Yönetmen: Simon Stone
İngilizce Adı: The Dig
Yapım Yılı: 2021
İkinci Dünya Savaşının hemen öncesinde, İngiltere tarihine ışık tutacak en önemli keşiflerden birinin ortaya çıkacağı arekeolojik kazının gerçek hikayesi.
Yazar: Moira Buffini(senaryo), John Preston(roman)
Arkeoloji hiç şüphesiz günümüz tarih yazıcılığının en önemli unsuru. Kimi kazara yapılan keşifler tarihe bakışımızı toptan değiştirebiliyor; kökenlerimizi anlamaya yönelik serüvenimize yeni heyecanlar katabiliyor, Göbeklitepe'de olduğu gibi.
Mimaride olduğu gibi arkeolojide de artık büyük ustalar devri kapandı. Eğitim kurumlarımız endüstriyel tüketimin gereksinimlerine yönelik insanlar yetiştirmeye odaklanmış durumda. Artık Anthemiuslar Isidoroslar çıkıp da bir mimari şahesere imza atmıyorlar; yerlerini ve benzersiz yeteneklerini daha çok eğitimli ama daha tekdüze işlere imza atan değerlere bıraktılar çoktan. Aynısı arkeoloji için de geçerli. Derin ve sonsuz meraklı Champolionlar ya da Schielemanların yerini artık mesleklerini daha çok geçim gailesi ile icra eden eğitimli insanlar aldı, birkaç istisna dışında. Filmimizin kahramanı Basil Brown da o eski "alaylı" büyük ustalar kuşağının son temsilcilerinden. İşte tam da bu nedenle okullu alaylı çatışması bir yerden sonra kaçınılmaz olarak filmin merkezine oturuyor. Başarının sahipleneninin çok olması doğal.

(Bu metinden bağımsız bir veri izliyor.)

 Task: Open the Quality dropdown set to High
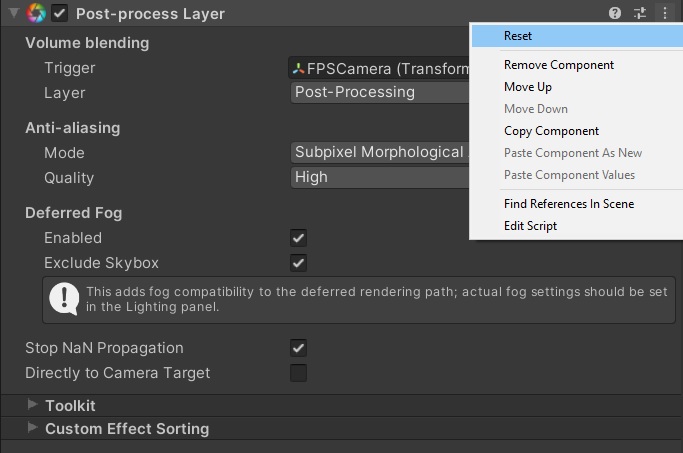(x=380, y=177)
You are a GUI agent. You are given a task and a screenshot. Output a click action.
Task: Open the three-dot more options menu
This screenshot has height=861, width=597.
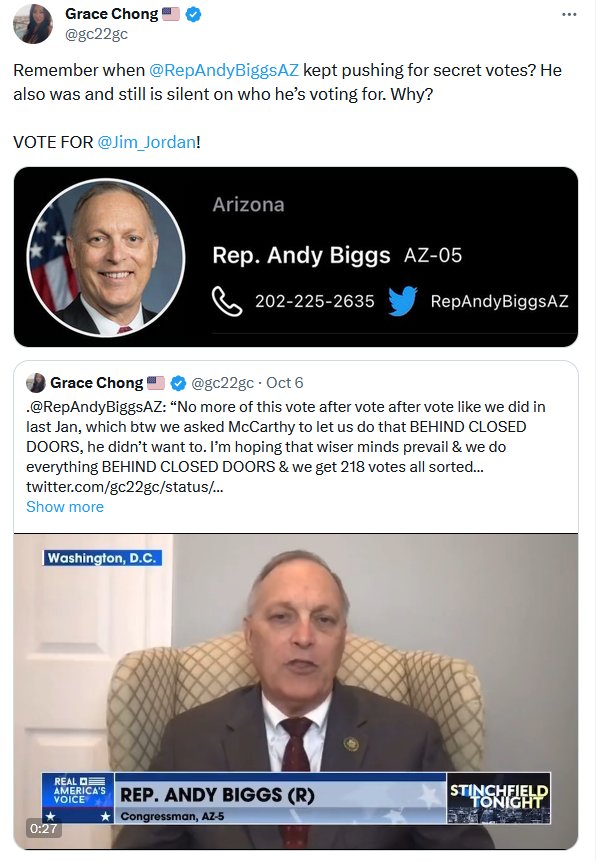(x=569, y=14)
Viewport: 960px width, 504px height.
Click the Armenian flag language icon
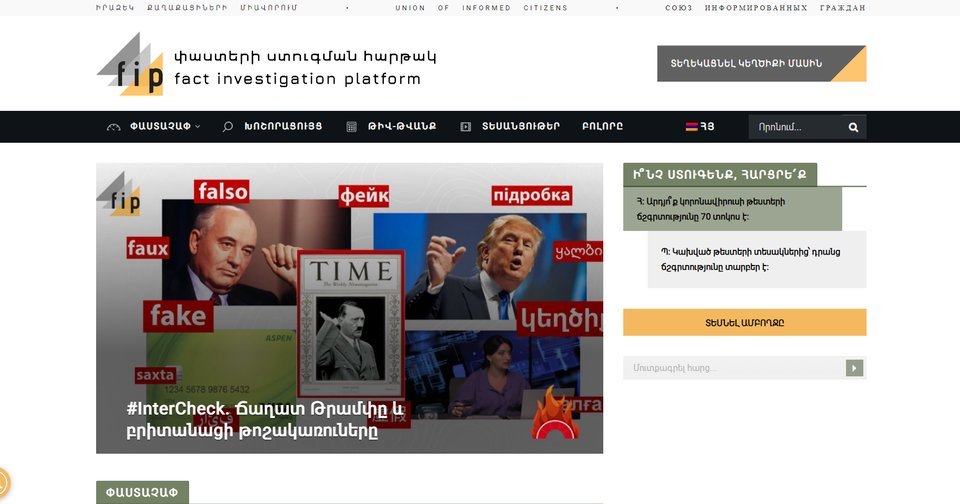coord(691,127)
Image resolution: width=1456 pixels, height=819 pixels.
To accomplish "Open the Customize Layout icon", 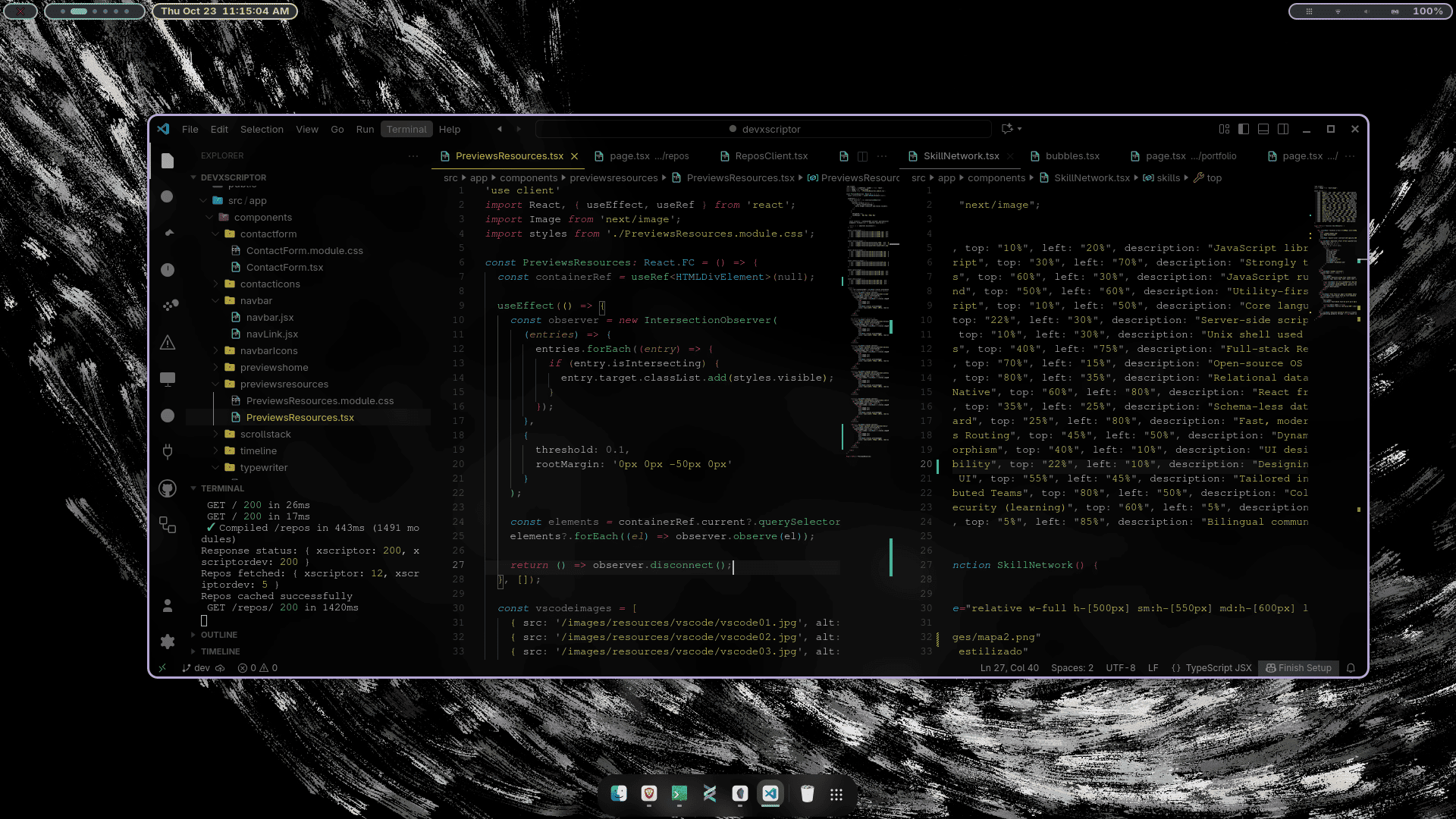I will 1224,129.
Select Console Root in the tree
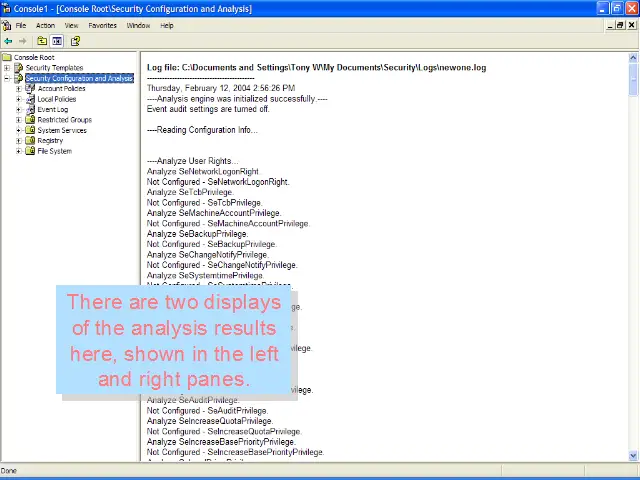640x480 pixels. pyautogui.click(x=33, y=58)
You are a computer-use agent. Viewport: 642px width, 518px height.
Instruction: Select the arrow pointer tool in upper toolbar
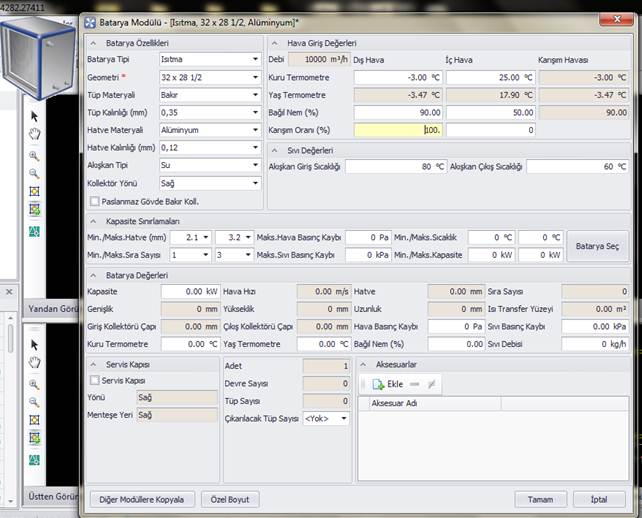click(x=34, y=116)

Yunan mitolojisinde, Hades’in Lethe nehrinin suyundan içenler geçmiş acıları unuturlarmış; yani varsayılan diğer dünyanın getireceği mutluluk bir tür nisyan ile malulmüş. Eski Yunanca’da unutmak anlamına geliyor lethe. Ve ondan türetilmiş "alethia" unutulanının üzerini bir anlamda açmak, açığa çıkarma ya da gerçeğe tekrar ulaştırmak anlamına geliyor. Aynen Platon'un Meno diyaloğunda "öğrenmenin aslında unutulmuş olanın tekrar açığa çıkarılması olduğunu" söylemesi gibi. Heidegger'in, Varlık ve Zaman'da bu unutma ve hatırlama ilişkisini gerçeğin özü olarak ifade etmesi ile yeniden gündeme gelmişti "alethia". İşte aslında "yeniden hatırlama ve açığa çıkarmak"nın moden ifadesi olan arkeolojinin son büyük ustalarından Basil de kazı yapacağı mülke öyle bir ırmaktan geçerek gelecektir. Unutulup gitmiş olanı açığa çıkarmaya adanmış gibidir.
Basil Brown'ın yapacağı keşif, İngiltere tarihinin az bilinen bir dönemine yani Angıllar ile Saksonların ilk kez adaya yerleşmeye başladıkları zamana uzanıyor. İmparatorluğun son döneminde (IS 440) daha çok Alman Got kavimleri bir miktar da Galyalılarla ümitsiz bir mücadeleye girişen Romalılar, Britanya adasından kuvvetlerini çekince, ortaya çıkan vakum diğer Alman kavimleri Angıllar ve Saksonlar tarafından doldurulacaktır. Avrupa anakarasının büyük bölümünde Roma'nın yıkıntıları üzerinde kurulan devletler bir şekilde hukuk ve devlet düzenlerini imparatorluktan miras alırken, Britanya adası hemen tamamen kendi pagan kuralları üzerinde yaşamaya devam etti. Bugün bile İngiliz hukuku ile Medeni Hukuk (Civil Code) arasındaki bu ayrım devam etmekte. Hoş İngiliz hukuk sistemi Angıl ya da Sakson kökenli değil, Norman kökenli olsa da bu ayırım son derece çarpıcı.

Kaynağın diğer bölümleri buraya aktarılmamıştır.